Hi eaglepete , I'm from Swansea , apart from the usual halfords , Sean is the Autosmart rep for the area , give him a shout he has a page on Facebook , the truck has everything you can think of , or buy online which I did after reading the research and reviews of this site hope this helps


----------



## st1965

Or buy a ticket for waxstock ! You will be like a kid in a sweet shop !! And get some good advice off the companies selling their stuff too, as well as the demo's...and of course...the swirl police !


----------



## Eaglepete

Thanks guy's 

Sorry for not replying sooner ... Didn't get any notification that I'd had a reply !!! 

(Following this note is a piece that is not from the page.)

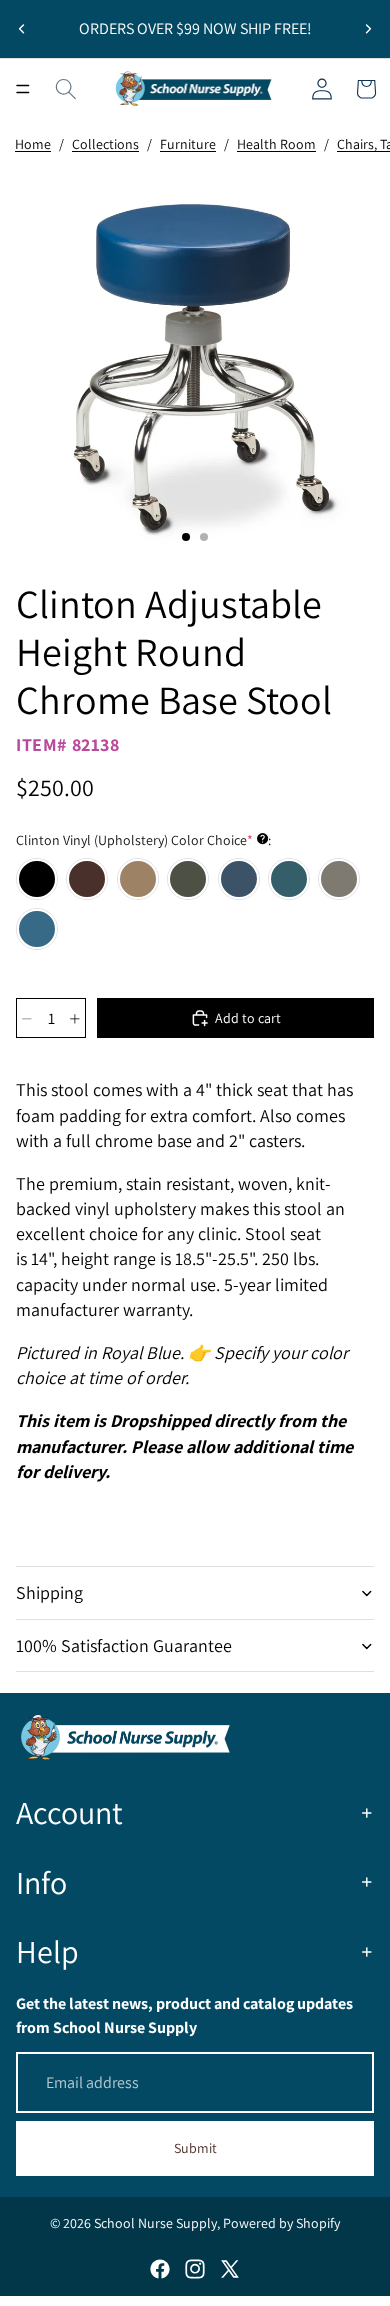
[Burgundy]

Was hoping there we're some retail premises near by ... Online only then really 🙄🙄
Is it only there own stuff that autosmart do ?? Couldn't find any prices either 😕


----------



## carling51

Eaglepete said:


> Thanks guy's
> 
> Sorry for not replying sooner ... Didn't get any notification that I'd had a reply !!!
> 
> Was hoping there we're some retail premises near by ... Online only then really 🙄🙄
> Is it only there own stuff that autosmart do ?? Couldn't find any prices either 😕


Each rep for Autosmart will give you their own price , best thing is to look on the website and see what they have and then message them


----------



## ShaunButton

Uas car care in Llanelli have a small walk in store attatched to their workshop, very helpful guys


----------



## -Kev-

Eaglepete said:


> Thanks guy's
> 
> Sorry for not replying sooner ... Didn't get any notification that I'd had a reply !!!
> 
> Was hoping there we're some retail premises near by ... Online only then really 🙄🙄
> Is it only there own stuff that autosmart do ?? Couldn't find any prices either 😕


You'd only receive a reply notification if you subscribe to any given thread


----------